**Problema A:** Traduci in inglese questa frase del brano sulla centrale di Cerano: "Con i suoi 2640 MW, oggi funziona a regime ridotto, in un mercato elettrico italiano che vede un eccesso di capacità di generazione."
**Problema B:** Secondo il brano sulla centrale di Cerano, perché l'impianto dovrà chiudere entro il 2025? Rispondi in una o due frasi.

**Brano di lettura:**
|---|

La centrale a carbone Federico II di Cerano, a Sud di Brindisi, è uno degli impianti più grandi e inquinanti d’Europa. Di proprietà dell’Enel, negli ultimi anni è stata oggetto di numerose indagini e procedimenti giudiziari. In particolare, per inquinamento dei campi circostanti e del mare in cui finiscono le acque di raffreddamento e smaltimento illegale delle ceneri. Con i suoi 2640 MW, oggi funziona a regime ridotto, in un mercato elettrico italiano che vede un eccesso di capacità di generazione. Secondo la strategia energetica nazionale, la centrale dovrà chiudere i battenti al 2025 così come tutti gli impianti a carbone italiani, così da ridurre le emissioni climalteranti del paese. Poco si parla degli impatti sulla salute e sul territorio, nonostante due studi, uno del Cnr e poi uno della Regione Puglia nel 2017, abbiano documentato un aumento significativo di tumori e malattie cardiovascolari e respiratorie nell’area. In molti nella città pugliese si augurano che finalmente la Procura indaghi la questione fino in fondo, come avvenuto a Savona per la centrale a carbone di Vado Ligure.

|---|

**Estratti dei dati:**

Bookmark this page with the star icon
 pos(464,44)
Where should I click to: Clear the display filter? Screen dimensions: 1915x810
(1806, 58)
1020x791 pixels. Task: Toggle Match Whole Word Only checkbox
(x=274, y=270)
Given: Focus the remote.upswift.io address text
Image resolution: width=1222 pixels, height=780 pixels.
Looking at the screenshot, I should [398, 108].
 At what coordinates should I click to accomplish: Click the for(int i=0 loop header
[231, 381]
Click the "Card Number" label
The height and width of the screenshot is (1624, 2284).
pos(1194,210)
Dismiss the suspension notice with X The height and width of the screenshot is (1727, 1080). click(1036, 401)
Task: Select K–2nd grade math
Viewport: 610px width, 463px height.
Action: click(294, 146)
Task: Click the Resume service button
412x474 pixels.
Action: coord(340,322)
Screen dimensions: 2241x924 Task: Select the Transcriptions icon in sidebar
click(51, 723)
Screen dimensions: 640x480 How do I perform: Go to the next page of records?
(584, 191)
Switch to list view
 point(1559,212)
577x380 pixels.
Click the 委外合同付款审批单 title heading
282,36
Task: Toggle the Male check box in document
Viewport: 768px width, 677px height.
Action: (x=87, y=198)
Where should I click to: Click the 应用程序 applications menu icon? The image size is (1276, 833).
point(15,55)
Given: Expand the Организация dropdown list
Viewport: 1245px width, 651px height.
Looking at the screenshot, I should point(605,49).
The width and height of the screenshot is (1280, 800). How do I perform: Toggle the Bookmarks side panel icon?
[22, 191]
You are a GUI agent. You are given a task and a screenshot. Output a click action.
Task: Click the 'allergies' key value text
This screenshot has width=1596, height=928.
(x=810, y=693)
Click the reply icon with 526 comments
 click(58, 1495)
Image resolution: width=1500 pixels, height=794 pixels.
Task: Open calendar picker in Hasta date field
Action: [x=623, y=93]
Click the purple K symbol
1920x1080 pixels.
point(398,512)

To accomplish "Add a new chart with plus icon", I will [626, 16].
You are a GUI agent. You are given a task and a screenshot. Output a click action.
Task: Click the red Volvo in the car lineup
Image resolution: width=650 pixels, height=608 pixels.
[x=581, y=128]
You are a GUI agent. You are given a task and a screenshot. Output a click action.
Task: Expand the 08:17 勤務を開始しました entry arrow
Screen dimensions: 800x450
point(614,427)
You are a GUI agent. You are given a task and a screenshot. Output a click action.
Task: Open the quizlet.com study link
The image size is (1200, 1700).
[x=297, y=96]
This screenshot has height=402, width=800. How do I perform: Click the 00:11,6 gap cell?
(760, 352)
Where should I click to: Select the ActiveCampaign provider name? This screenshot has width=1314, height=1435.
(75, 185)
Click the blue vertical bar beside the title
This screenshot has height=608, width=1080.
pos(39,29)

|---|

**Soluzione esercizio A:** With its 2,640 MW, it now runs at reduced capacity, in an Italian electricity market that has an excess of generating capacity.

**Soluzione esercizio B:** La strategia energetica nazionale prevede la chiusura entro il 2025 di tutti gli impianti a carbone italiani, compresa questa centrale. Lo scopo è ridurre le emissioni climalteranti del paese.